Arrêter, alors. Pourquoi écrire ?

– Pourquoi?

Pour quoi? Pour rien, juste comme manger, boire, tousser.

– Alors prends cette pause comme un nouveau régime alimentaire.

Je déteste les régimes.

– Je ne sais quoi dire.

– Tu boudes ?

Non, je pense donc j’écris sans écrire. Je fais des provisions. Je cherche de nouveaux outils.

– Je ne comprends pas.

J’écris là, dans ma tête sans mains. J’écris l’air de rien.

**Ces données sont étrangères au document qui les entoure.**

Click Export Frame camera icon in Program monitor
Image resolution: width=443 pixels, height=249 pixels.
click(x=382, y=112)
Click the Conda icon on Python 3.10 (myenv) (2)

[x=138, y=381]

– Tu écris toujours comme ça ?

Je crois. Parce que je ne sais pas parler. Rien à dire.

– Alors tes mains ne te manquent pas.

Elles me manquent. Ce sont elles qui me donnent à voir ce que j’écris sans écrire. Elles sont mon différé. Celles qui mettent en volume. Parfois, c’est juste. Souvent, c’est à retoucher. Depuis que je n’ai plus de mains, j’entasse dans le cerveau et ça fait un magma. Mes doigts, eux, savent tirer des fils, des lignes.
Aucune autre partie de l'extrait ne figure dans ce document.